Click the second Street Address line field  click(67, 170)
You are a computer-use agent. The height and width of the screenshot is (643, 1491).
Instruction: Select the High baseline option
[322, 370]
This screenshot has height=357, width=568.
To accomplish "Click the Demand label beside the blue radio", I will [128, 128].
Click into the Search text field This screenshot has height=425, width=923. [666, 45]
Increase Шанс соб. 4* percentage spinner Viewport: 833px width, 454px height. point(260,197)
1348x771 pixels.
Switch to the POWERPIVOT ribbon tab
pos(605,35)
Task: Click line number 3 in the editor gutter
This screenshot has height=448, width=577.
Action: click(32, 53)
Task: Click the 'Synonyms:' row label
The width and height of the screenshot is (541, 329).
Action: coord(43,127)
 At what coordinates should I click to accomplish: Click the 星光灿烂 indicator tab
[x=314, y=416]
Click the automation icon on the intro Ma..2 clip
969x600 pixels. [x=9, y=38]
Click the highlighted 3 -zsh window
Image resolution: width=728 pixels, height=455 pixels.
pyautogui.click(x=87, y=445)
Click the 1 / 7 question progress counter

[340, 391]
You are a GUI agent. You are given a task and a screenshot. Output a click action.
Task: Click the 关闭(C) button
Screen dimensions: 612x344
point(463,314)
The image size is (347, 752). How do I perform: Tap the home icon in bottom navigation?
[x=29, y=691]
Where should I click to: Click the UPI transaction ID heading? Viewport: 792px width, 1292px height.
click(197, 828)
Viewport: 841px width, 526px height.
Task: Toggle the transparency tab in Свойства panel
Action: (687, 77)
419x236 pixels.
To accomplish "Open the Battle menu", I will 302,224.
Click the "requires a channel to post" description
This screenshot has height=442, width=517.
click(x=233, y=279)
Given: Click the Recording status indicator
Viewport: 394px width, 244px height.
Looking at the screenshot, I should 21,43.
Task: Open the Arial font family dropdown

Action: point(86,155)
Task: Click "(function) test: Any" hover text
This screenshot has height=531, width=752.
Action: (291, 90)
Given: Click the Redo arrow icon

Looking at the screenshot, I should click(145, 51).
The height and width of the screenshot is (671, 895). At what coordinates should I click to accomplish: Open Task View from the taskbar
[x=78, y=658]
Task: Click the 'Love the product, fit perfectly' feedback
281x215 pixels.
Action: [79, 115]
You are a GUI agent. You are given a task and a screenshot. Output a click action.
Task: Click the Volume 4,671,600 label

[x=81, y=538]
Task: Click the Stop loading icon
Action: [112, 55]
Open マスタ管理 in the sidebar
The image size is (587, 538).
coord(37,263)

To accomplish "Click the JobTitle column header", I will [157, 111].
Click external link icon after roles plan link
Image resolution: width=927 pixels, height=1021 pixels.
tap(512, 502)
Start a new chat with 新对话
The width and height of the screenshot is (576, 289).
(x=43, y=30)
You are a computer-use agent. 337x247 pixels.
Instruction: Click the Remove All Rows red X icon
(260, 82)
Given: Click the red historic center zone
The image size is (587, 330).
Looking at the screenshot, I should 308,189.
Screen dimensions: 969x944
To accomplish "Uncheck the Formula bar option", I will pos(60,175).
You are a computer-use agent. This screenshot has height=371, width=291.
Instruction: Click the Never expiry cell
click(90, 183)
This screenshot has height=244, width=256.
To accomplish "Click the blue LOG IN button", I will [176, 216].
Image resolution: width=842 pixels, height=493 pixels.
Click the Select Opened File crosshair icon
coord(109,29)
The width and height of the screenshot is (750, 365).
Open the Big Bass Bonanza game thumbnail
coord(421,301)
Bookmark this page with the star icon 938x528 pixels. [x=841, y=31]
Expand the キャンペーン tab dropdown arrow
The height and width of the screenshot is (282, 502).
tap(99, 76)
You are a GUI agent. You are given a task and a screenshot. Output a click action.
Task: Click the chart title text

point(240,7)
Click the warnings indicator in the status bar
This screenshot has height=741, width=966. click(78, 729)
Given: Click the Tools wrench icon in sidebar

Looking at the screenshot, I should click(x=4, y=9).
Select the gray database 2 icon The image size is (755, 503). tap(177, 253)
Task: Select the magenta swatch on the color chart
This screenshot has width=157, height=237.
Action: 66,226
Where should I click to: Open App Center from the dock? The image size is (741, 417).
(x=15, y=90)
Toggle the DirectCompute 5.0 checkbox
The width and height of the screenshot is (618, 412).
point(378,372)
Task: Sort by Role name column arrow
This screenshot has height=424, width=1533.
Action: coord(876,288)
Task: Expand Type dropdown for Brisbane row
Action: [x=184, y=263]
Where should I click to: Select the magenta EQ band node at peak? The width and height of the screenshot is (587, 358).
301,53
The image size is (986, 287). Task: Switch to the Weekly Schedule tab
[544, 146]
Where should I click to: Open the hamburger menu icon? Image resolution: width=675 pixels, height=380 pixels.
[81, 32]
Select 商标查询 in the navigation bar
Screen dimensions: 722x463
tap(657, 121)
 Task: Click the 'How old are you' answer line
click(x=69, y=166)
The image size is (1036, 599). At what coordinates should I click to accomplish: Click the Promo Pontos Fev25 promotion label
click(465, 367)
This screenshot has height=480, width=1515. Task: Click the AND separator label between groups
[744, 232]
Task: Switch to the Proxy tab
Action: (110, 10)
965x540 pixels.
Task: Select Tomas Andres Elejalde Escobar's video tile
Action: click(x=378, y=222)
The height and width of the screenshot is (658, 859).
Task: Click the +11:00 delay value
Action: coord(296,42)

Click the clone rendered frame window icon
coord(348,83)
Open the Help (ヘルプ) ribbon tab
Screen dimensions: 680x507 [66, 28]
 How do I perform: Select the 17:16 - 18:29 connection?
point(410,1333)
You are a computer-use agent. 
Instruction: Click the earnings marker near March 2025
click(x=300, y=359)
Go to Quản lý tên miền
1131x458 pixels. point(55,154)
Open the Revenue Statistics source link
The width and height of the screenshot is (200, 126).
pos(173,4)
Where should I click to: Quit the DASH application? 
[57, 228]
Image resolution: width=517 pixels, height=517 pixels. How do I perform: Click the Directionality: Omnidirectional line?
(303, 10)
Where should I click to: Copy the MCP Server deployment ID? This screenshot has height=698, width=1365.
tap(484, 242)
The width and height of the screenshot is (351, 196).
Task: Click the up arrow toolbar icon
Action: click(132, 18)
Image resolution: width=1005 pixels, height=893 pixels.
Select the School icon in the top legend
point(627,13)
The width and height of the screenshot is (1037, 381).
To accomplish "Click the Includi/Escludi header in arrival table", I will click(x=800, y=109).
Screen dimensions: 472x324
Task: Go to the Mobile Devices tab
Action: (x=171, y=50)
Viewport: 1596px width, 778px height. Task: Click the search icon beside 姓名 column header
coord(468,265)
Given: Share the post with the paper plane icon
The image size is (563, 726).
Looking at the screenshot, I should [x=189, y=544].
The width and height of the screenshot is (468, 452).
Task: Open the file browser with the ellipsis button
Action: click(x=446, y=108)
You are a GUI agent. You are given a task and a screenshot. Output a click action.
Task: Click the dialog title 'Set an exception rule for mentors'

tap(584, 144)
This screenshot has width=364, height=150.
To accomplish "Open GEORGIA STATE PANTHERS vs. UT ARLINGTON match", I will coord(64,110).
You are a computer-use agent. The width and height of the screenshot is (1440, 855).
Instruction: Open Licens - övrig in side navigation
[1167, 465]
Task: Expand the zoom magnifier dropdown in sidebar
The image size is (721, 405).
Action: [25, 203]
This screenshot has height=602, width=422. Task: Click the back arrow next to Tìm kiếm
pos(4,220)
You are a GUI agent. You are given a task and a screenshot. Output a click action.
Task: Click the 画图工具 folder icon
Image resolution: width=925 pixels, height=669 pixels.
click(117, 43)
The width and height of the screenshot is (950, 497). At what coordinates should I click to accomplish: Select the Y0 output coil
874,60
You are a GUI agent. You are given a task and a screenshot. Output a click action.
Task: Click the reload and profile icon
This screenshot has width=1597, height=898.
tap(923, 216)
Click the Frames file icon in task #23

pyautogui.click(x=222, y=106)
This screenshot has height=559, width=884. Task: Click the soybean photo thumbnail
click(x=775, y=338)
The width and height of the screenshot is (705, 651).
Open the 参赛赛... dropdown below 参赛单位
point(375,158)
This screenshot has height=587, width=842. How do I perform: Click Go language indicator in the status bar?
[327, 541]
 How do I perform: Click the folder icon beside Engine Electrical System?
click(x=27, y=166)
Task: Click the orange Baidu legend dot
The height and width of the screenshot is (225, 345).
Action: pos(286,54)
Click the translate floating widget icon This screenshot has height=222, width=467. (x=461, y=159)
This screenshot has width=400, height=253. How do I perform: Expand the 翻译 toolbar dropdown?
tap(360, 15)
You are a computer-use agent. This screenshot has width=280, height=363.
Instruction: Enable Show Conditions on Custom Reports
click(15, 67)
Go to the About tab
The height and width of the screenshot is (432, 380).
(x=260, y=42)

+++++

Beginning with the very first line of the records above, please retype each line through the one that has "This screenshot has height=357, width=568.", and add nothing.

[Answer section]
Click the second Street Address line field  click(67, 170)
You are a computer-use agent. The height and width of the screenshot is (643, 1491).
Instruction: Select the High baseline option
[322, 370]
This screenshot has height=357, width=568.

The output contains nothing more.